Typiquement, sur une carte de transports, vous trouverez de stocké : vos dernières validations, tous vos titres (billets, tickets, abonnements, abonnements vélo libre-service), votre nom et date de naissance, votre numéro de contrat, votre photo, la date d’expiration de votre carte, et bien sûr le pays et l’identifiant de votre opérateur de transports. En présence de plusieurs opérateurs de transports dans votre région, il existe une hiérarchie de clefs publiques/privées leur permettant d’émettre ou de valider des titres.

Pourquoi valider votre passe même si vous avez un abonnement en cours de validité ? D’abord parce que votre opérateur de transports doit mesurer le nombre de validations pour pouvoir prévoir les flux et organiser les transports dans votre région. Autrement, cela revient à composter.

En théorie, les mécanismes cryptographiques impliqués dans l’implémentation de la carte à puce font qu’un abonnement frauduleux ne doit pas pouvoir être écrit. Il reste qu’un abonnement qui a été contracté et légitiment écrit peut être suspendu, notamment en cas de défaut de paiement, ce qui nécessite que les validateurs puissent connaître certains bons ou mauvais abonnements.

Les valideurs présents dans les bus sont rarement connectés à Internet ou autre réseau ; en général, ils sont reliés au réseau lorsque le bus arrive au dépôt, soit toutes les 24 ou 48 heures en pratique. Cela explique que la prise ou la résiliation d’un abonnement ne soit pas forcément immédiate.

Pour l’anecdote, les industriels qui fabriquent les cartes à puces sont appelés les encarteurs (en voilà un joli mot de français !).

Le rechargement

À défaut de pouvoir analyser ce qui se passe à l’intérieur de la carte à puce (qui est en principe un mini-ordinateur fonctionnant avec du Java), nous pouvons facilement capturer ce qui se passe lorsque nous rechargeons notre passe par Internet.

Lorsque notre passe est rechargé, il est fait des lectures sur les parties publiques de la carte comme le fait Cardpeek, ainsi que des écritures signées cryptographiquement. Ces écritures ne sont pas censées pouvoir être rejouées.

Dans le jargon du monde des cartes à puces, une requête/réponse échangée avec une carte à puce est appelée un APDU (Application Protocol Data Unit). Le protocole qui permet de faire communiquer votre PC et votre carte à puce avec un lecteur de cartes à puces standard (par exemple USB) est appelé PC/SC (pour « PC smartcard »).

Quand j’ai voulu voir comment ça fonctionnait en 2018, cela fonctionnait de la manière suivante : l’utilisateur télécharge et exécute un programme léger en Java sur son ordinateur (avant, c’était un applet Java directement dans le navigateur mais avec les navigateurs récents, ce n’est plus possible).

Le navigateur va faire une suite de requêtes/réponses HTTP vers le serveur de l’autorité de transports afin d’obtenir des APDU brutes (encodées en hexadécimal) à envoyer à notre carte à puce, lesquelles seront relayées au programme Java via une Websocket en local.
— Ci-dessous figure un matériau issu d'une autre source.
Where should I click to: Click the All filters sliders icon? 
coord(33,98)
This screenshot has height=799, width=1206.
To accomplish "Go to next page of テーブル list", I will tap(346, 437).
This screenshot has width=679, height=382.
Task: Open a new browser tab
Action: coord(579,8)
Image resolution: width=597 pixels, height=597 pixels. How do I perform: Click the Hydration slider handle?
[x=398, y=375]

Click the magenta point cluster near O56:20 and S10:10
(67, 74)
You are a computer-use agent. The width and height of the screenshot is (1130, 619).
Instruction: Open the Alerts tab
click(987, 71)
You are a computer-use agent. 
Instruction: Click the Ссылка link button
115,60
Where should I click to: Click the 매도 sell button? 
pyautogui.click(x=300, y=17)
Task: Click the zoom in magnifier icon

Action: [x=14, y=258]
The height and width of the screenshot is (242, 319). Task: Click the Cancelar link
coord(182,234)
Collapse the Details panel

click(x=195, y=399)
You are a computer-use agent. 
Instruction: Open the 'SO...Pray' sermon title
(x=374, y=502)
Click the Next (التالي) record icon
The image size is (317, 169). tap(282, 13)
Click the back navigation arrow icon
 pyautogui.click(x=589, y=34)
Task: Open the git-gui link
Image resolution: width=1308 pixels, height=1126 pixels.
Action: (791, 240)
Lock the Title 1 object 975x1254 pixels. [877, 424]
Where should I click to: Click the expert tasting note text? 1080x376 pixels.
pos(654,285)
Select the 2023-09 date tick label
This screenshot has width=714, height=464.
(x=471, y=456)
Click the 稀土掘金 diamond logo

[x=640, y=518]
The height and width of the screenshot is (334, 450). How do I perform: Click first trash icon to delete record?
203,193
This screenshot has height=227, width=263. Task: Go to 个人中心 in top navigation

Ensuite, le programme Java transmettra les données à la carte à puce de manière tout à fait standard, avant de retransmettre les données dans l’autre sens (la réponse repart vers la Websocket locale puis va, toujours encodée en hexadécimal, dans la prochaine requête envoyée aux serveurs de l’autorité de transports).

Un rechargement en ligne, c’est donc comme un branchement sur un guichet à distance : le lecteur de cartes est de votre côté, mais l’intelligence qui interprète et envoie les APDU brutes est située chez l’autorité de transports.

À noter que les spécifications techniques de Calypso sont partiellement publiques, certaines étant disponibles sur inscription ou réservées aux membres du consortium.

Lors du rechargement d’une carte basée sur Calypso, les données échangées sur USB peuvent facilement être capturées avec l’analyseur réseau Wireshark (sous Linux, il faut activer le module de capture USB via la commande sudo modprobe usbmon).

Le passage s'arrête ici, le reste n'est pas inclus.